Job Losses. (Hoekstra Amendment text) The Bureau of Labor Statistics estimates that the current national unemployment rate is 9.7 percent. But the House bill has an employer “pay-or-play” mandate, which include a tax on employers of up to 8 percent if they do not offer a federally approved benefits package to their workers. Economists note that taxes on employers are generally passed on to employees in reduced wages or other compensation, including job loss. To forestall the impact of the House bill on employment levels, Rep. Pete Hoekstra (R-MI) introduced an amendment that would suspend employer mandate provisions if the national unemployment rate equaled or exceeded 8 percent for 2 consecutive months. The Hoekstra amendment failed in Committee on a voice vote.
Deficits. (McClintock Amendment text) President Obama has repeatedly stated that he wants to sign health care legislation that is “deficit-neutral.” In order to ensure that objective, Rep. Tom McClintock (R-CA) offered an amendment that would prevent major provisions of the bill from being enacted, or implemented, if the Director of the Office of Management and Budget found that they were not deficit-neutral.

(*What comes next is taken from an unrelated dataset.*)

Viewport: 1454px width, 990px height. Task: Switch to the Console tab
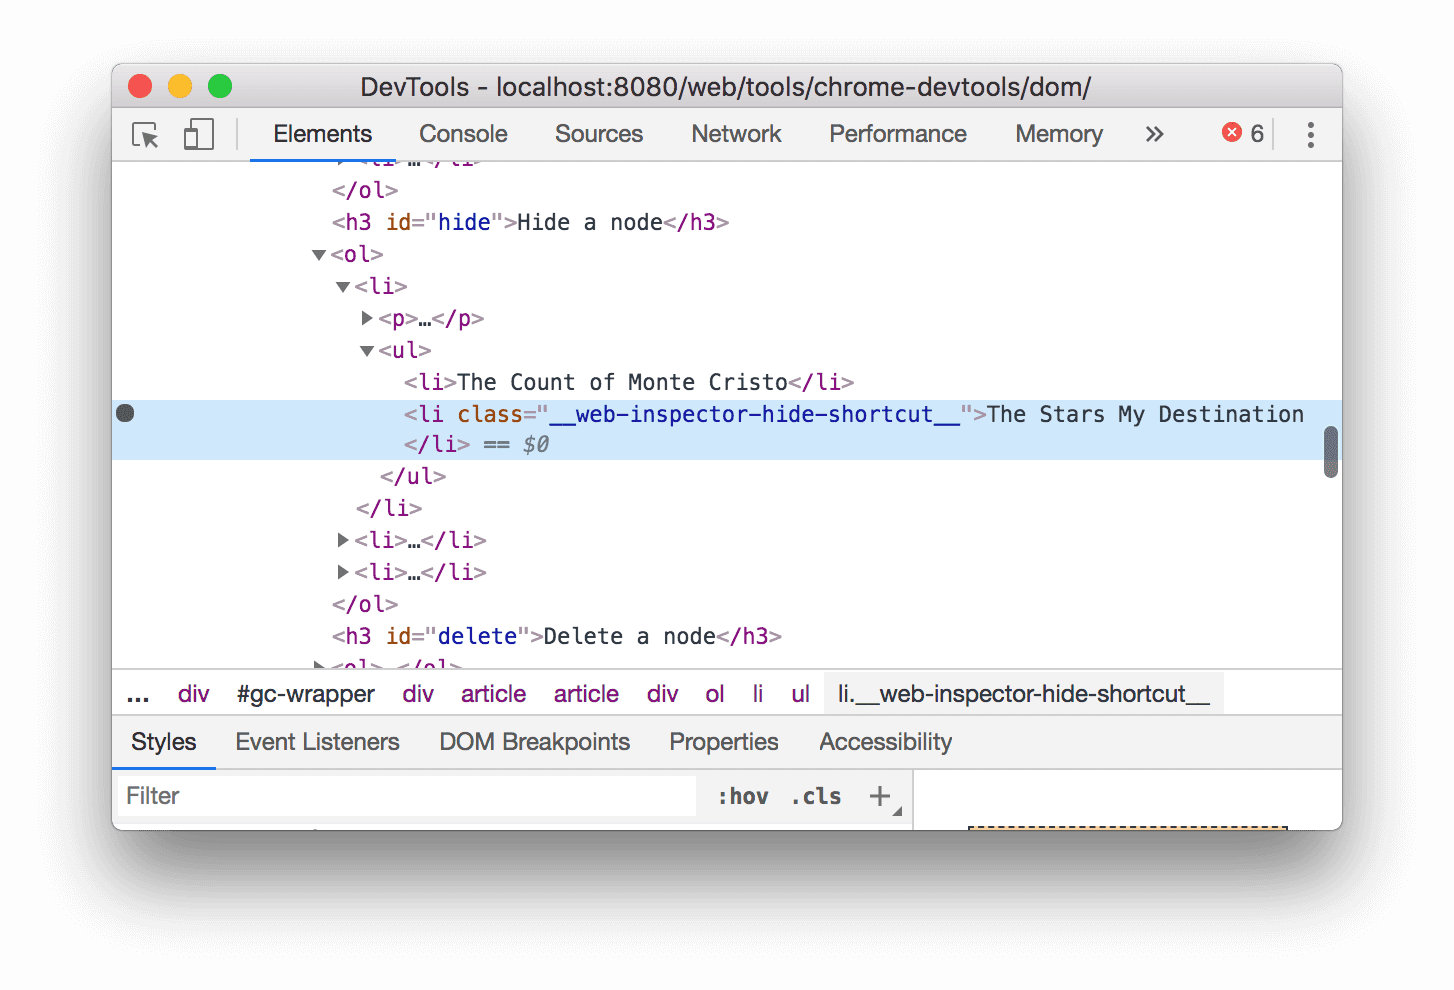[x=463, y=134]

This amendment also failed in Committee. Meanwhile, Congressional Budget Office director Douglas Elmendorf stated that the House health care legislation “significantly expands the federal responsibility for health care costs.”

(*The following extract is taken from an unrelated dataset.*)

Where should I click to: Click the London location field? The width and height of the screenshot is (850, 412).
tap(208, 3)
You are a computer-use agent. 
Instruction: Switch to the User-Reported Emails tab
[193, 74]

Taxpayer-Funded Abortion. (Souder group health Amendment text, Souder taxpayer funded abortion ban Amendment text) The House bill, as currently drafted, allows the Secretary of Health and Human Services to outline the minimum benefits that must be included in any health plan. There is no specific provision in the bill that would require insurance coverage of abortion. However, since the decisions over benefits are left to the Secretary of HHS, with recommendations from a newly created Health Care Benefits Advisory Committee, there is nothing to prevent the current or future Secretary from including abortion coverage in Americans’ health insurance. That is why a number of prominent pro-life Democrats in the House of Representatives have insisted that there be a provision to prevent taxpayer-financed abortion in the House bill. Meanwhile, Rep. Mark Souder (R-IN) offered two amendments: one that would prevent requirements to cover abortions in group health plans and another that would prohibit the use of taxpayer dollars to fund abortions. The Committee defeated both amendments. In other words, the federal government could mandate that abortions be covered by health insurance plans available through the national health insurance exchange.

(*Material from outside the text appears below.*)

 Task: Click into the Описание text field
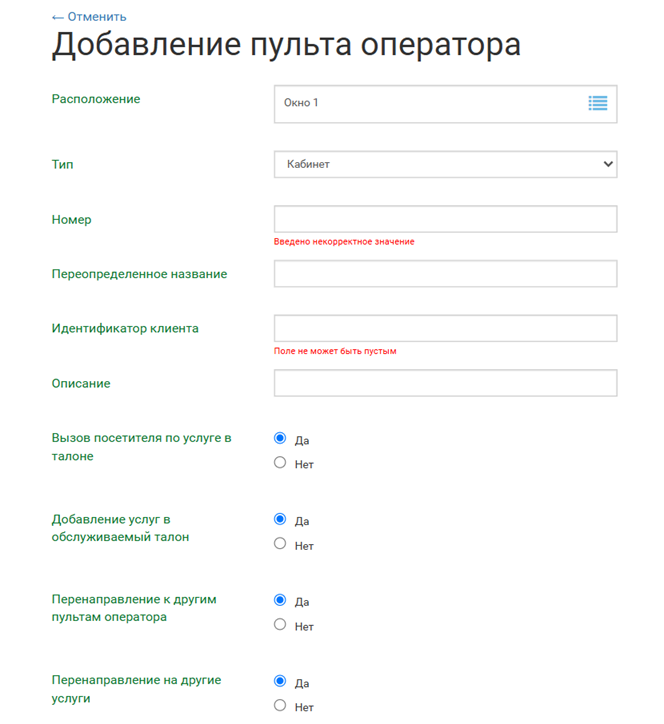(445, 383)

Gutting Worker Choice. (Kline Amendment text) The key issue in the emerging health care debate is the validity of the President’s promise that Americans who like their coverage would be able to keep it. Rep. John Kline (R-MN) proposed an amendment to give employees greater say regarding the preservation of their employer-sponsored health insurance. The Kline amendment would allow employees to conduct an annual referendum to determine if their company should be subject to the employer mandate provisions currently attached to the bill. The amendment was soundly defeated, with 28 Democratic members voting no.
The Doctor-Patient Relationship. (Price Amendment text) Under the House bill, the federal government would determine what benefits must be included in an “acceptable” health insurance plan. Rep. Tom Price (R-GA) offered an amendment to ensure that patients would be able to contract privately with doctors and other health care providers, even if such procedures fell outside of the guidelines for health plans in the newly created national health insurance exchange or the public insurance option. The Price amendment passed on a voice vote.
The House and Senate health care bills will dramatically change the health insurance market, and the federal government would determine the kind of medical care Americans can receive. The Education and Labor Committee has finished its work. Other provisions will be completed by the House Energy and Commerce Committee and the House Ways and Means Committee before the bill goes to a final House floor vote after the August recess.
This post was co-authored by Julius Chen.